Manusia punya waktu berapa tahun? Diperkirakan kita bisa mencapai 1.5-2 derajat (prediksi paling optimis) sampai 4-8 derajat (prediksi paling pesimis) dalam beberapa dekade aja! Boro-boro berevolusi, kita udah menyiapkan rumah tahan banjir dan angin topan kah? Udah menyiapkan bahan makanan cadangan kalau pasokan hasil pertanian nanti berkurang drastis? Udah tahu mau minum apa nanti kalau air tawar langka? Kalau semuanya langka dan perang meletus gimana? Mau mengungsi kemana?

Alasan kedua: Lewat sedikit, goodbye.

Misal kamu berkali-kali dikecewakan seseorang, katakanlah sembilan kali. Setiap dikecewakan, kepercayaanmu semakin terkikis. Di kekecewaan yang kesepuluh, yang dilakukan ke kamu fatal banget. Dengan kepercayaan yang semakin mengikis, akhirnya kamu memutuskan buat say goodbye dengan orang ini. No turning back.

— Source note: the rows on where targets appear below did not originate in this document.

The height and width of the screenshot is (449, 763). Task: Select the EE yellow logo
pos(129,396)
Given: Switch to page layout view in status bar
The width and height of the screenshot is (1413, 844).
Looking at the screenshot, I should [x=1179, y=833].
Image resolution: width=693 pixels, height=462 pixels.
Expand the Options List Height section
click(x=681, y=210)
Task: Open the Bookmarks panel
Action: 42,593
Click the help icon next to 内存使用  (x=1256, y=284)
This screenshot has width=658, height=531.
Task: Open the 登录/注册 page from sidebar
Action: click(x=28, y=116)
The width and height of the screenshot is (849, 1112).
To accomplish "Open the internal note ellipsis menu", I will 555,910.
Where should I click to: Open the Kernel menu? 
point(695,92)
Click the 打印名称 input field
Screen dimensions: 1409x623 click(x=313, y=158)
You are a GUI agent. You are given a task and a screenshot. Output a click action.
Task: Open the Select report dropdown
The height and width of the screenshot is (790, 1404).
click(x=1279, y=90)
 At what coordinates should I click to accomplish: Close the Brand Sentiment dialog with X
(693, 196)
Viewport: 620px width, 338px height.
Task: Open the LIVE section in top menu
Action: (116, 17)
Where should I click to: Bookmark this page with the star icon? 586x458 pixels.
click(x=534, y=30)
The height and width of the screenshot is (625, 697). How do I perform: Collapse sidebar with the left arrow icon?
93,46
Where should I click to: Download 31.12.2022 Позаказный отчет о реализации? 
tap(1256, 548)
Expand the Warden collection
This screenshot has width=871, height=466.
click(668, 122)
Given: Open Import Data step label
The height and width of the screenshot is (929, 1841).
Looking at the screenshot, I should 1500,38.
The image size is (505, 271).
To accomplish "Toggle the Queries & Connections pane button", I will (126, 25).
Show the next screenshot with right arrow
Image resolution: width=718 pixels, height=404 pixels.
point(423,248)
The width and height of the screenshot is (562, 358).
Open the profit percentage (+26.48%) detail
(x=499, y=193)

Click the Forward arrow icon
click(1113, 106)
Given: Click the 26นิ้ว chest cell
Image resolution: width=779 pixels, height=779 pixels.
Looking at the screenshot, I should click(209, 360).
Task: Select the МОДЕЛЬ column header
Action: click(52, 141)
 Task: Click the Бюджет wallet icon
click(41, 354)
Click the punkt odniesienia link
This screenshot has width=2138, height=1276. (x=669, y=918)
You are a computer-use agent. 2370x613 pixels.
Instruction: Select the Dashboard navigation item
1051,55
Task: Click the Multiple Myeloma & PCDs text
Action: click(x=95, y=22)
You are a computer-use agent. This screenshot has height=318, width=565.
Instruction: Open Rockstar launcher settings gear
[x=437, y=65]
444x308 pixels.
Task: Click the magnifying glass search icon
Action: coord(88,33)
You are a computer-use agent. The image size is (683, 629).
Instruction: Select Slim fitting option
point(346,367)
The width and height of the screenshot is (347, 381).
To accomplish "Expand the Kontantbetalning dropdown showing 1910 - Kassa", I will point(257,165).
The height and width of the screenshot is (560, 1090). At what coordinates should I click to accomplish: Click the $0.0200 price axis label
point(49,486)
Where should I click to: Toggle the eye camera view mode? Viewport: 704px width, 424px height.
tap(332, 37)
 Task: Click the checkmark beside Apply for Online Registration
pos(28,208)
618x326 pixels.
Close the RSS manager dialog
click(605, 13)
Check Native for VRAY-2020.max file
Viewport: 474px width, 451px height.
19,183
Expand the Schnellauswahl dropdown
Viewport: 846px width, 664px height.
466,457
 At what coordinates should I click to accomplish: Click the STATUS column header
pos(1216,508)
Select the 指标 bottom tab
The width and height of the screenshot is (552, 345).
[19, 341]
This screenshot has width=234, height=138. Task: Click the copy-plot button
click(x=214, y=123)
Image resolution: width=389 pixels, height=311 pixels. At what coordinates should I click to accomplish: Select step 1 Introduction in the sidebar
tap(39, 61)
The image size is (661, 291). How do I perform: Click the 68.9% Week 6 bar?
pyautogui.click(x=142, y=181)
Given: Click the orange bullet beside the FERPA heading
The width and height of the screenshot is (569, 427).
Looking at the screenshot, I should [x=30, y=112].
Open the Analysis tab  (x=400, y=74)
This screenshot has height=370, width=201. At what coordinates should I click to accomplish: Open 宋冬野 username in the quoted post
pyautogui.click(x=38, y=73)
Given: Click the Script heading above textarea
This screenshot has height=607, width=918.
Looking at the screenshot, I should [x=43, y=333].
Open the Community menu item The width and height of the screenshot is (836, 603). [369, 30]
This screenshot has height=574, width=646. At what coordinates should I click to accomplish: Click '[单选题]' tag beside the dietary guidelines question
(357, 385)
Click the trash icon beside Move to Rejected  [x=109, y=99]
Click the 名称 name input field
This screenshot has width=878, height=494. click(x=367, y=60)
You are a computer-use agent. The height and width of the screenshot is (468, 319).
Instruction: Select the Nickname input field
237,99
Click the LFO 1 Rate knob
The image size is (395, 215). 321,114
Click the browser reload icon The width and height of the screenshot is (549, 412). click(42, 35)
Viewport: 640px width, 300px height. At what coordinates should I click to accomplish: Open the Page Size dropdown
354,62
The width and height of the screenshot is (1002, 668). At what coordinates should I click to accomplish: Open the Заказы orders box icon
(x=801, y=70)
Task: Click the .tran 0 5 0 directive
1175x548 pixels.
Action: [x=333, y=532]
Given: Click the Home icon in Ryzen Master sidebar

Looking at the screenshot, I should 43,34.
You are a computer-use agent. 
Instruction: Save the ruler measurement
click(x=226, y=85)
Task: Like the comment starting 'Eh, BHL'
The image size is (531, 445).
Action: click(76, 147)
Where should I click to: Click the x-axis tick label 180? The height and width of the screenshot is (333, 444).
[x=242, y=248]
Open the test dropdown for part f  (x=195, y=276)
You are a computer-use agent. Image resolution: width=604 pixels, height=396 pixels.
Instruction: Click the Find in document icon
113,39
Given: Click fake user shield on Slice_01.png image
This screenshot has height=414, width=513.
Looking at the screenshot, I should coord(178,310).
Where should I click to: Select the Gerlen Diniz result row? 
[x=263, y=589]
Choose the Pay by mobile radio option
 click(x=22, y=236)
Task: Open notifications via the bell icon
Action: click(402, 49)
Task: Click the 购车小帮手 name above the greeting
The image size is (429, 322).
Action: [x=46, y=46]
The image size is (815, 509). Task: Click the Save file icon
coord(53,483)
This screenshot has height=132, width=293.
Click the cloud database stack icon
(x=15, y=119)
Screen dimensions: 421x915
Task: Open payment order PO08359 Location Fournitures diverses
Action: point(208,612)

Sistem iklim itu mirip-mirip lah sama hati. Sensitif, gak bisa ditebak, banyak pengaruhnya.

Sistem iklim itu sensitif karena iklim bukan hanya apa yang terjadi di atmosfer, tapi interaksi antara udara (atmosfer), daratan (litosfer), laut (hidrosfer), dan es (kriosfer). Semuanya saling memengaruhi. Artinya, kalau ada satu yang semakin parah, efeknya bisa berkali-kali lipat. Ini disebut feedback mechanism atau mekanisme umpan balik.

Sayangnya, mekanisme umpan balik ini ada banyak. Ada beberapa yang paling utama, salah satunya efek es albedo. Ketika bumi semakin panas, es-es raksasa segede benua di kutub sana meleleh. Kalau es meleleh, sinar matahari jatuh ke permukaan laut dan daratan dibawah es yang warnanya gelap. Sama kayak kamu yang kepanasan kalo pake baju hitam jam 12 siang, bumi makin menyerap panas kalau permukaannya gelap.

Selain itu, ada juga umpan balik dari uap air. Kalau bumi memanas, kepadatan tekanan uap meningkat dan jumlah uap air juga naik. Sebelumnya kita udah bahas kan uap air adalah salah-satu dari gas rumah kaca. Akibat dari kadar uap air meningkat ya ‘selimut’ bumi makin tebal, dan bumi makin panas, dan uap air meningkat lagi. Gitu terus sampe kiamat.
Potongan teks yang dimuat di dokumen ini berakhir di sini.